INSTRUCTIONS FOR THE TASK: Please begin with the line containing "Click Annuler la sélection" and reproduce each line exactly until the records below end, without any pictures.

####

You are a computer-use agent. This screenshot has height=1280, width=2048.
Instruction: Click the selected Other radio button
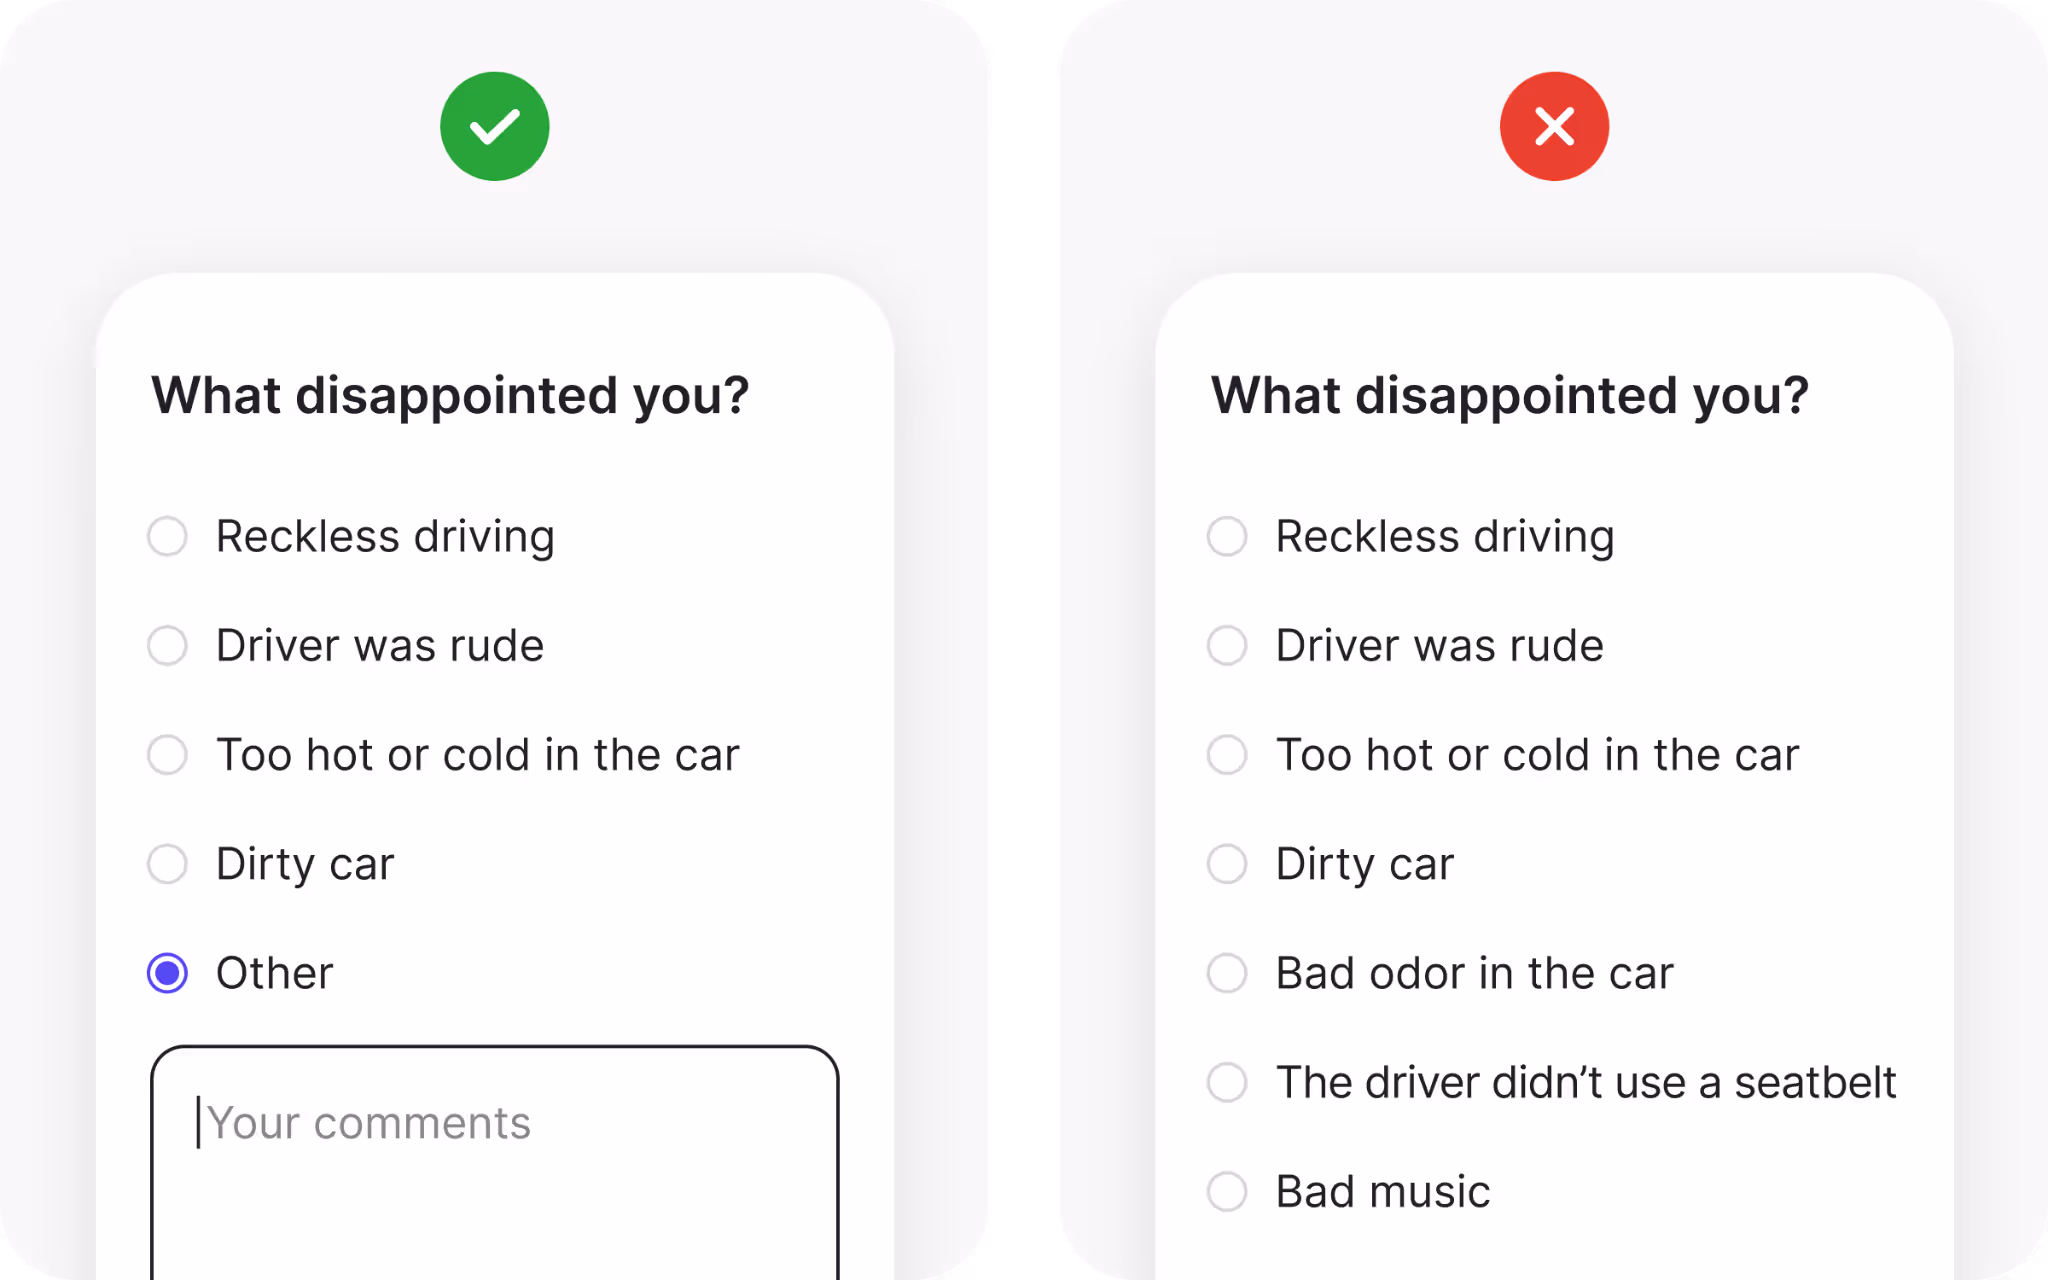click(x=168, y=973)
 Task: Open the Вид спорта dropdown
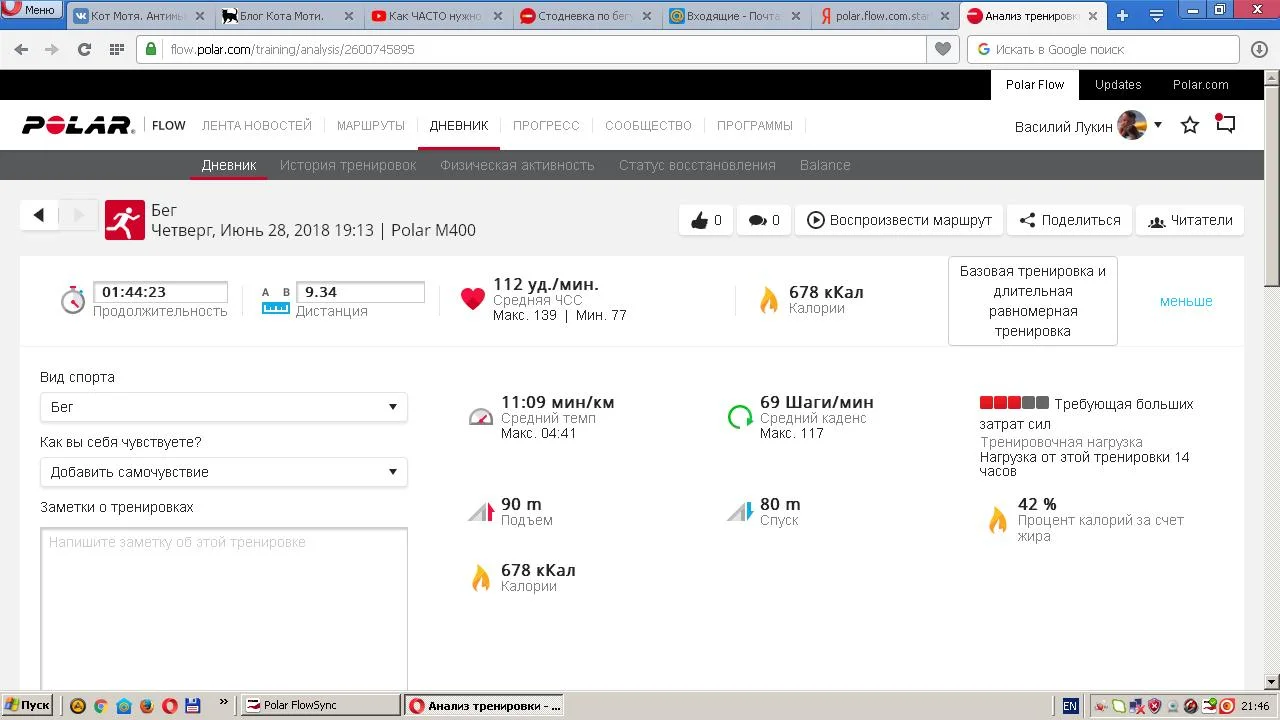tap(223, 407)
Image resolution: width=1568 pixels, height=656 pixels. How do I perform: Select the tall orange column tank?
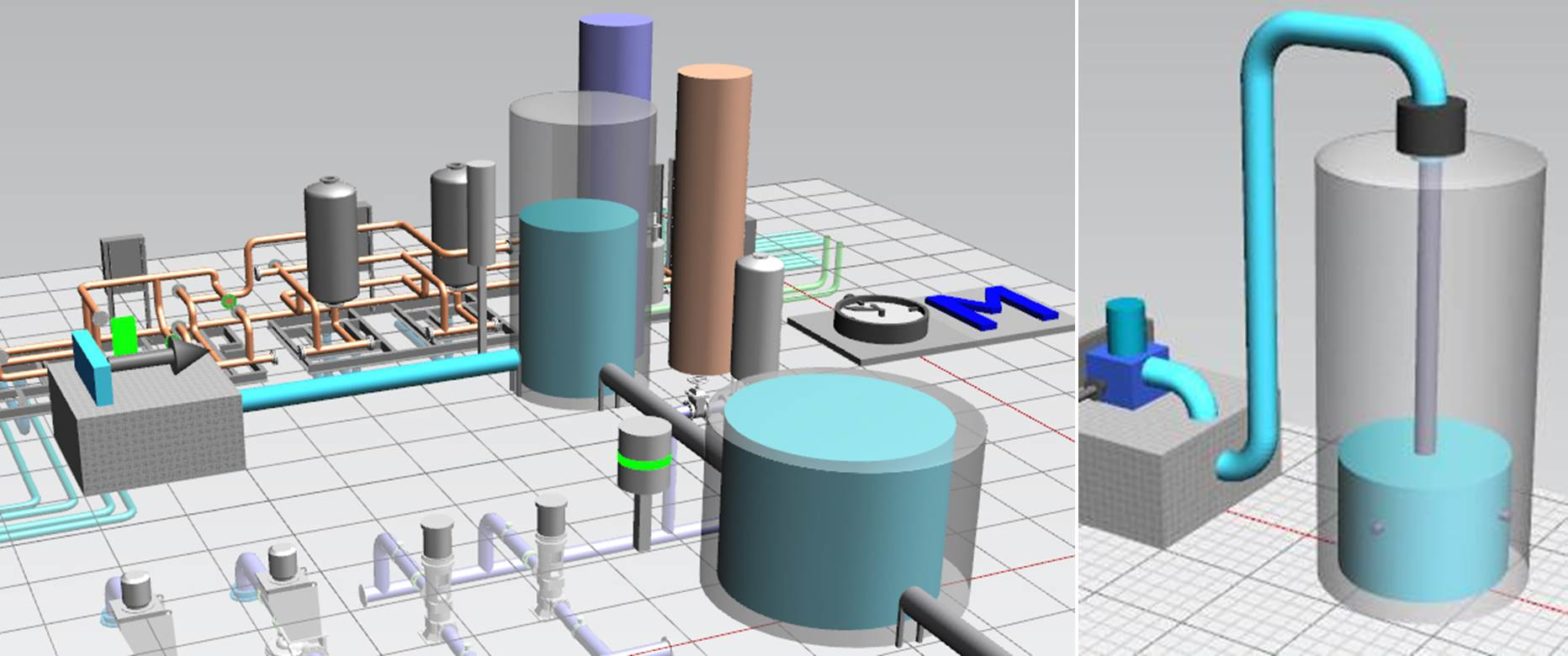(x=711, y=215)
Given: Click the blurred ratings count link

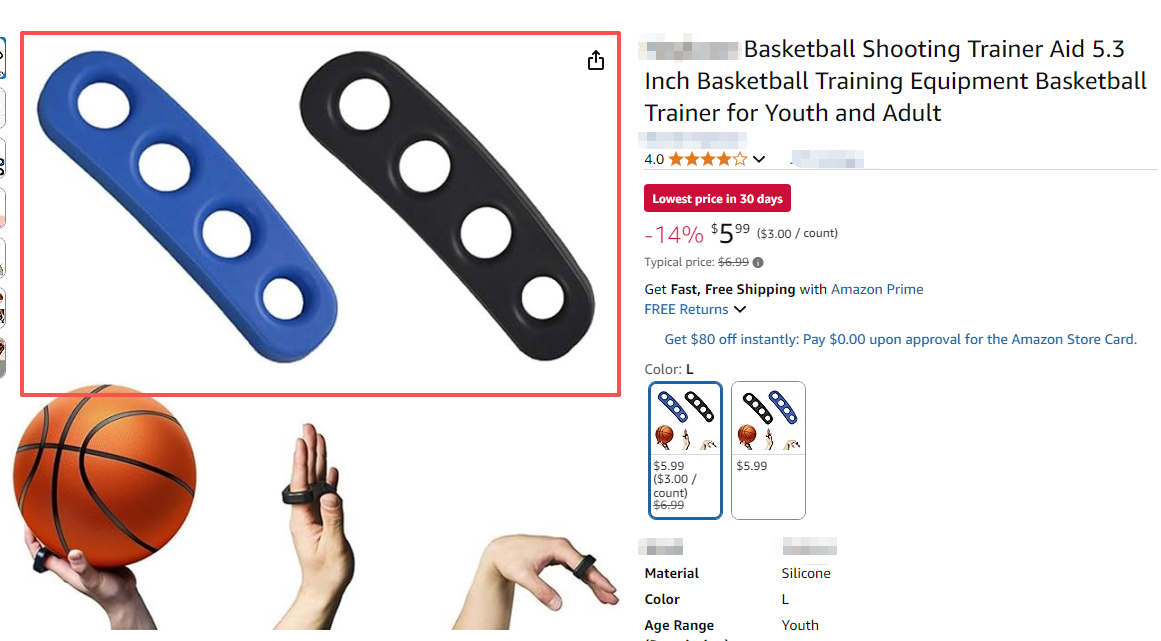Looking at the screenshot, I should coord(827,159).

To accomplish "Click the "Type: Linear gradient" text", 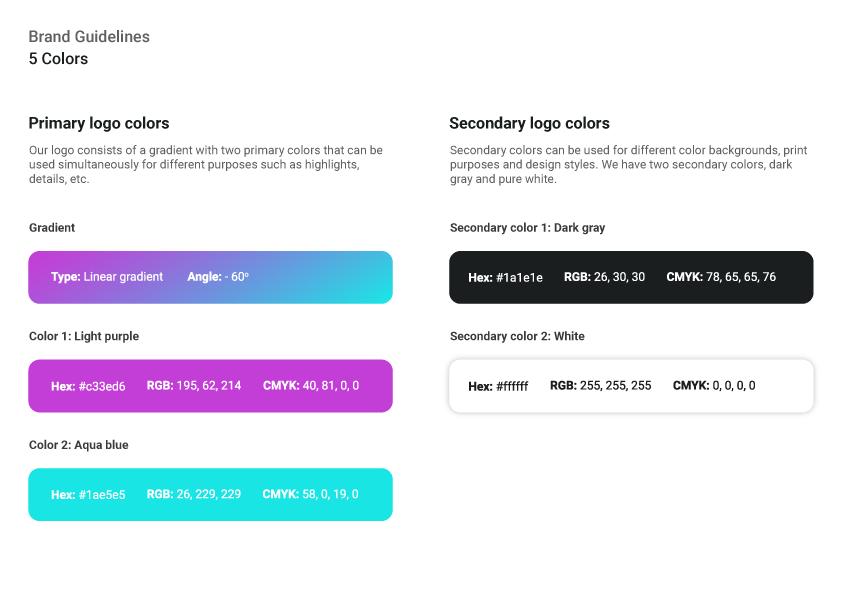I will tap(107, 277).
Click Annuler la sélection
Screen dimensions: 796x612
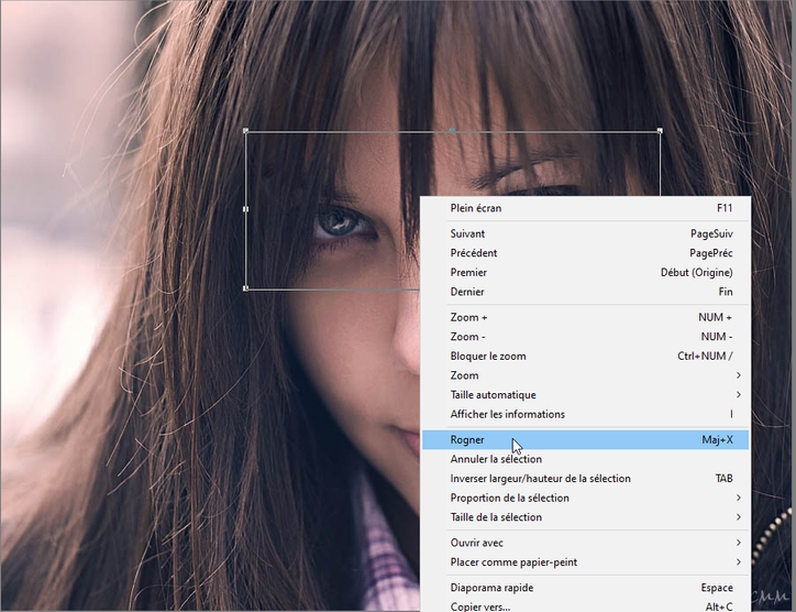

####

ANSWER FOR THE TASK:
Click Annuler la sélection
Screen dimensions: 796x612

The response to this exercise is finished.